After my post about
Personalized Megite, I got taken to task by both Gabe Rivera from Memeorandum and Nik Cubrilovic from OmniDrive - two developers who have had a lot of
experience trying to develop such systems. As Gabe wrote in
Scoble's comments:
"I agree with Nik that there’s a huge technical chasm to cross before a “personalized meme tracker” gets really useful. I think progress I make on the memeorandum engine is approaching that, but it’s still far off enough that I’ll pass on hyping it for now."
Gabe then proceeded to give me an earful in a Skype conversation about the issue ;-) I was also interested to read Greg Linden's thoughts on the matter, as he is another very smart developer with experience in this domain. Actually Greg seemed to like my suggestion of introducing clustering to Findory, which would definitely get me using it more.
Because let's face it, Personalization + Clustering is the next big step in RSS. If 2005 was about Aggregation, then 2006 is all about Filtering.
Nik wrote up his thoughts today, in a post entitled Memetracking Attempts at Old Issues. While he mentions lack of link data as being an issue, it seems to me the crux of the problem is this:
"generating a personal view of the web for each and every person is computationally expensive and thus does not scale, at all."
He goes on to say that "this is why you don’t have personalized Google results – we just don’t have the CPU cycles to care about you."
So it's mainly a computational and scaling problem. Damn hardware.
Nevertheless, there is a big demand for personalized clustering - among the edge cases, it must be said. And Megite and TailRank are both trying to capture that demand, which to be frank I'm very pleased about. I understand why Gabe and Nik don't want a bar of it, but there are lots of squeezed bloggers out there who are desperate for a good RSS filtering solution. The first web app that solves this, or at least gives me decent filtered RSS feeds, is going to get my business for sure.
TrackBack URL for this entry: http://www.readwriteweb.com/cgi-bin/mt/mt-tb.cgi/2610
Comments
Subscribe to comments for this post OR Subscribe to comments for all ReadWriteWeb posts
Is this is where desktop apps trump hosted apps? I've got plenty of CPU cycles in my basement. Of course, the problem is gathering all the data worth analyzing.
Maybe I'm not quite understanding the term "Personalized Clustering". I've got a script [1] that scans through about 1000 RSS feeds from my subscriptions, extracts all the links, then groups and sorts the links by number of entries containing the links. This gives me a pretty decent overview of the day's memes from the perspective of people I watch.

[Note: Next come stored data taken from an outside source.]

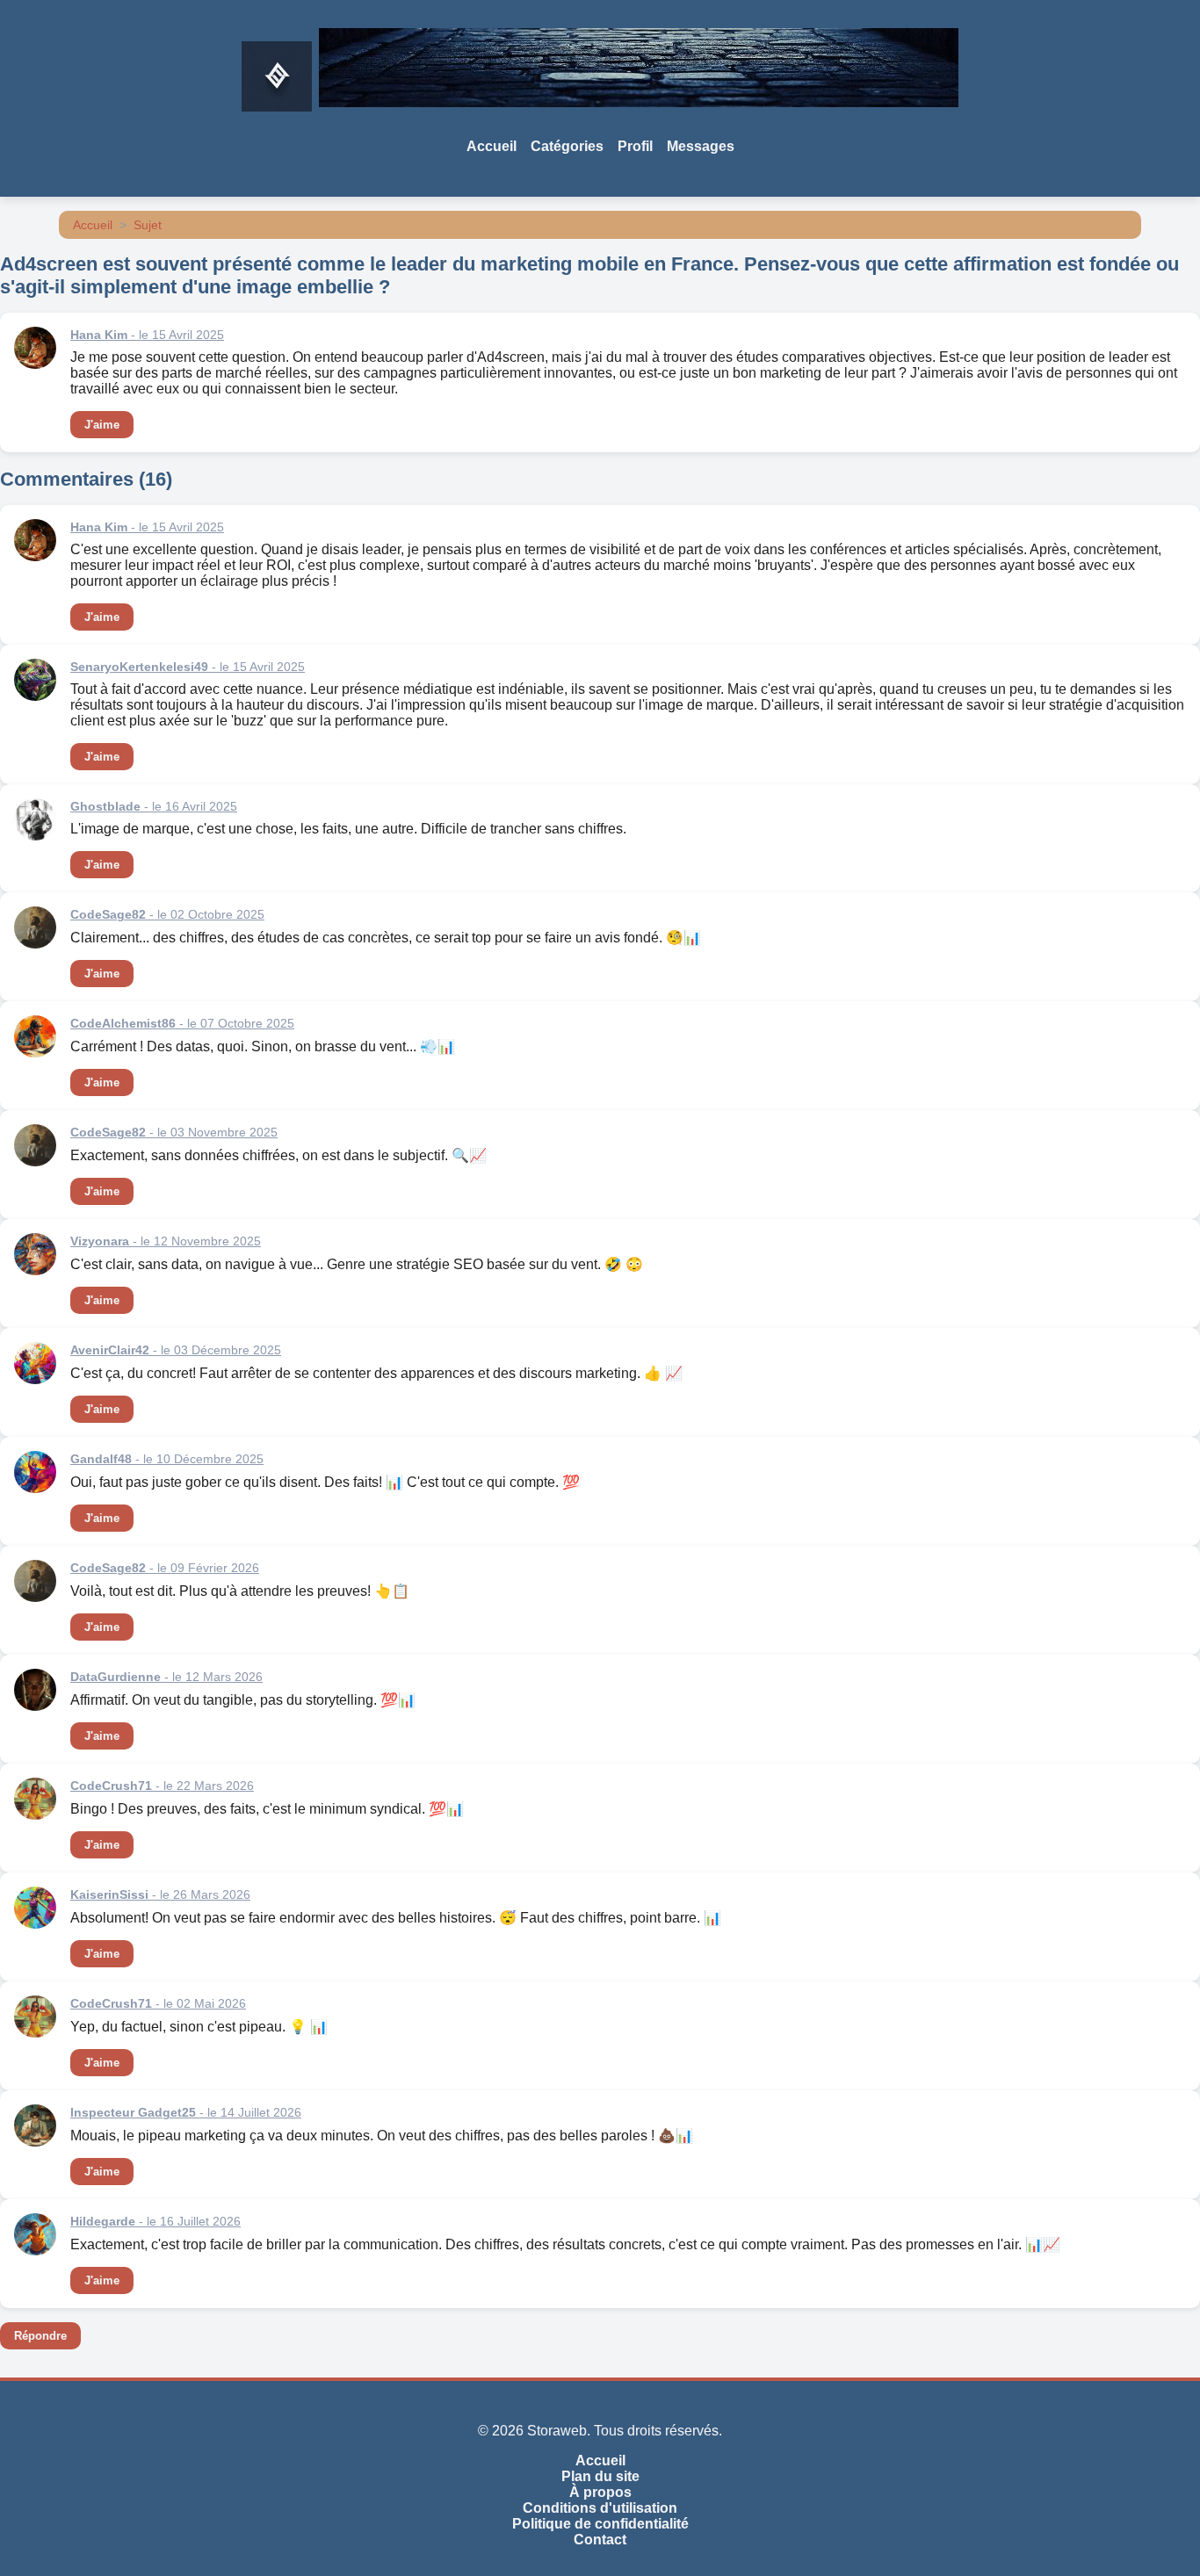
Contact (600, 2539)
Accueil (491, 146)
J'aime (101, 424)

Now, this script is simpleminded and doesn't pull in any other factors like "blog authority" or popularity amongst sites not included in my subscription list, but it's been pretty useful as my first daily stop.

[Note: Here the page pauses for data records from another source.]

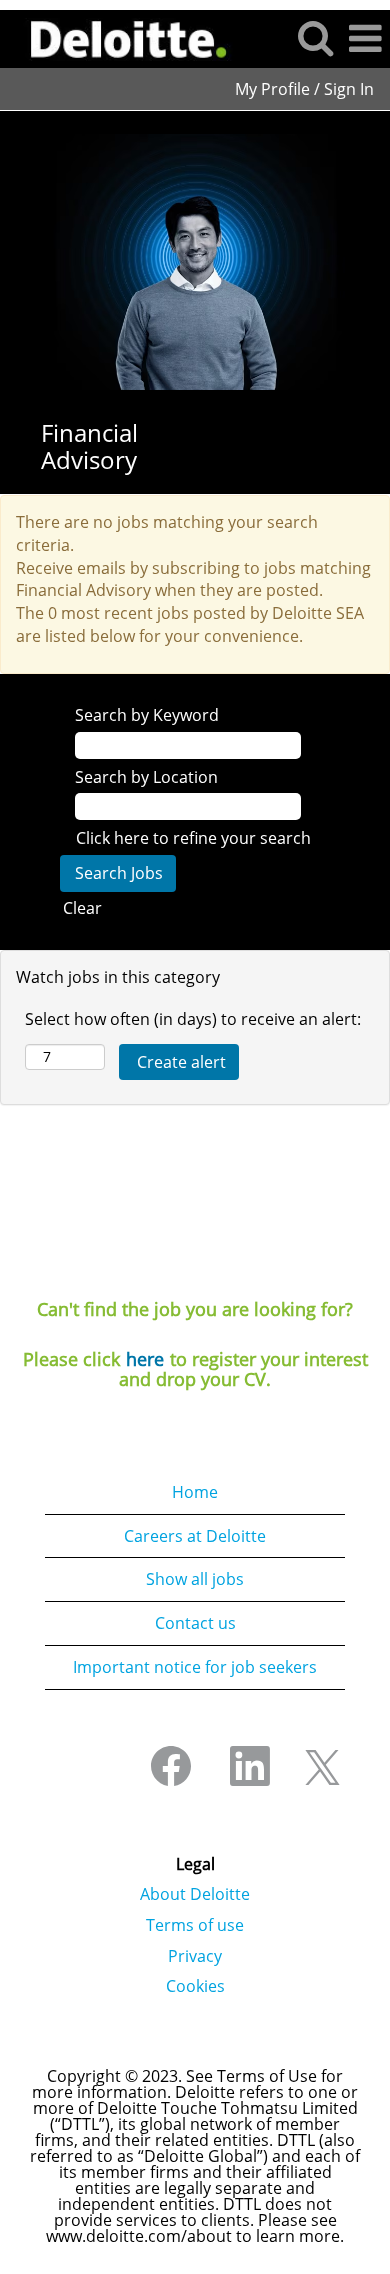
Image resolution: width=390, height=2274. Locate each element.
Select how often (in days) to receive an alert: (193, 1019)
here (145, 1359)
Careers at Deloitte (195, 1536)
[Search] (315, 37)
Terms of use (195, 1925)
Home (195, 1492)
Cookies (195, 1986)
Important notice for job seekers (195, 1667)
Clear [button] (82, 908)
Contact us (195, 1623)
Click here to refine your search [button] (193, 838)
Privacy (195, 1956)
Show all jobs (195, 1579)
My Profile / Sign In (304, 89)
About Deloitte (195, 1894)
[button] (365, 38)
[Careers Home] (121, 37)
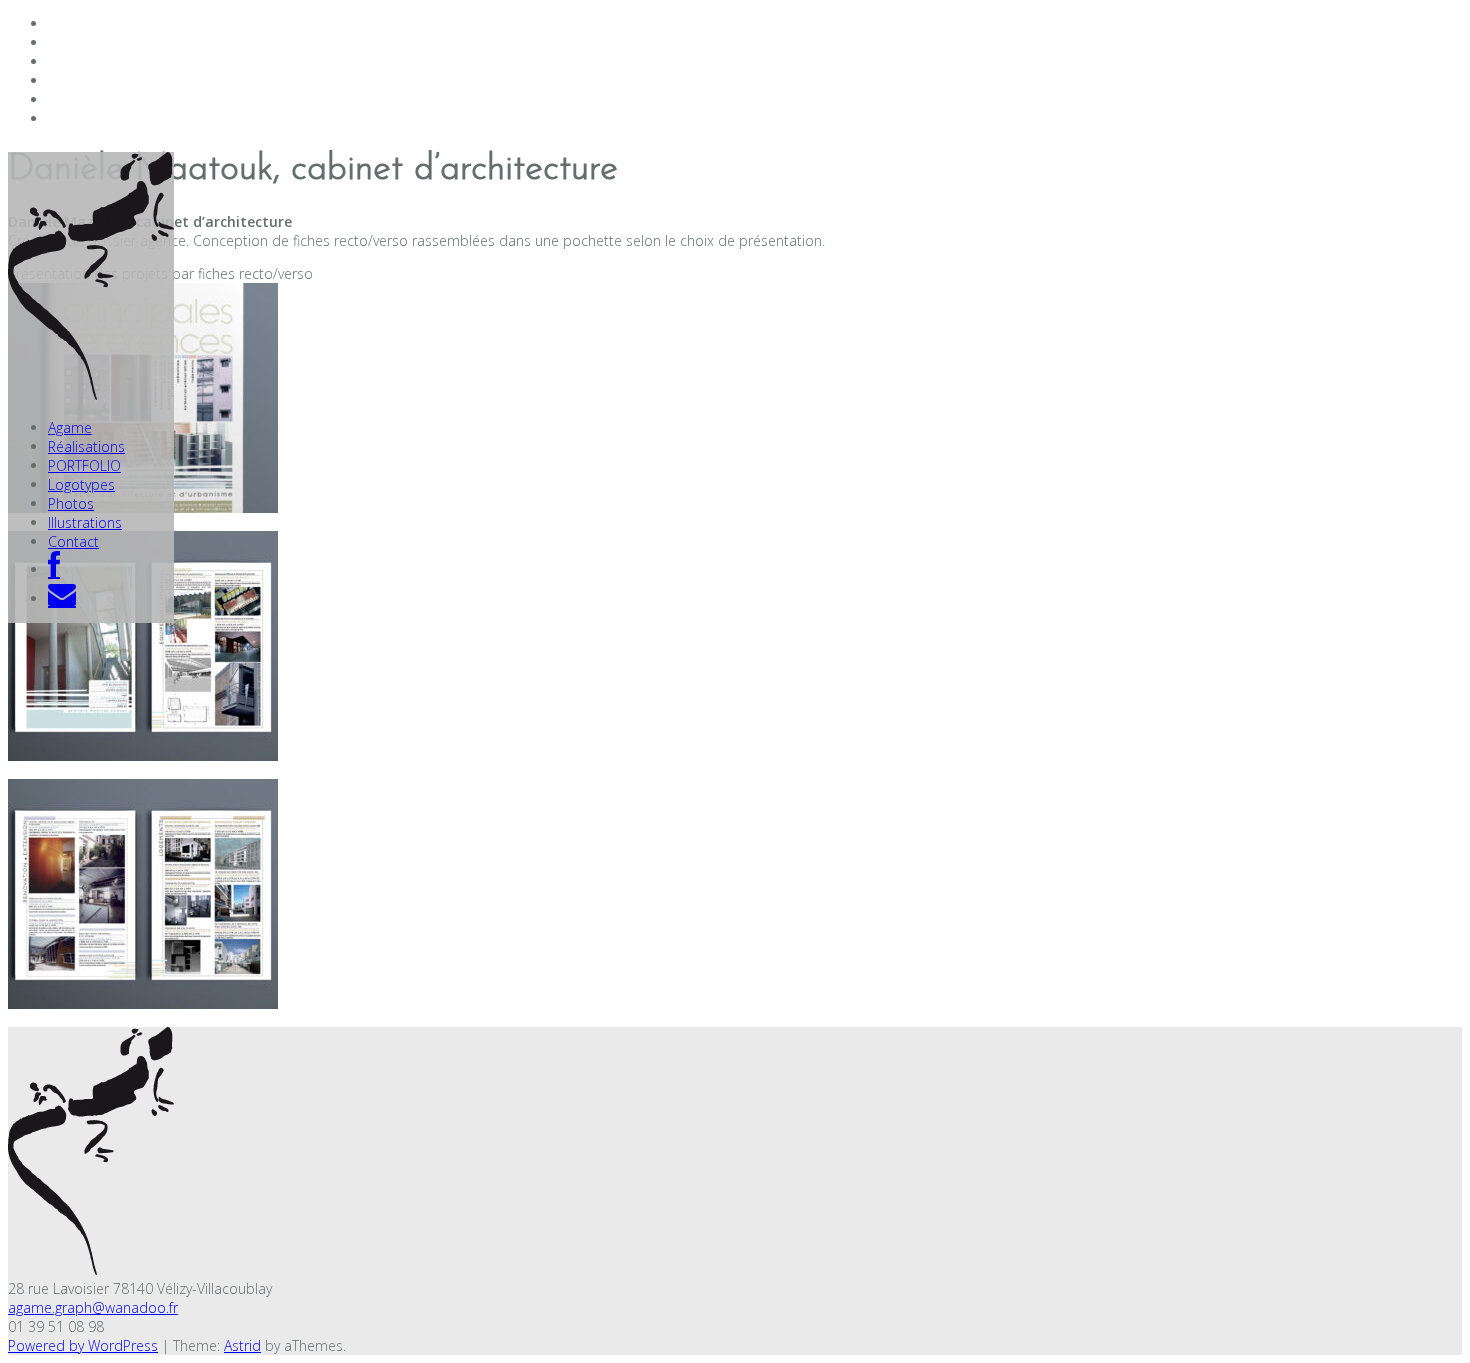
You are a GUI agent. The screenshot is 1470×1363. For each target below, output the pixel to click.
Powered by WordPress (83, 1345)
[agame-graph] (91, 394)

[1]: a">a">http://decafbad.com/blog/2006/01/03/sharing-attention-while-reading-feeds">a script
Yep... it seems as if we had totally forgotten the hype before syndication blogs and rss: p2p. Of course it would be hard to make money from. At least it would be harder than with a simple web site but it would solve the CPU and the bandwidth problem. Do collaborative filtering with a p2p architecture. Let my peer swap data with others (similiar users, friends, FOAFs, etc.)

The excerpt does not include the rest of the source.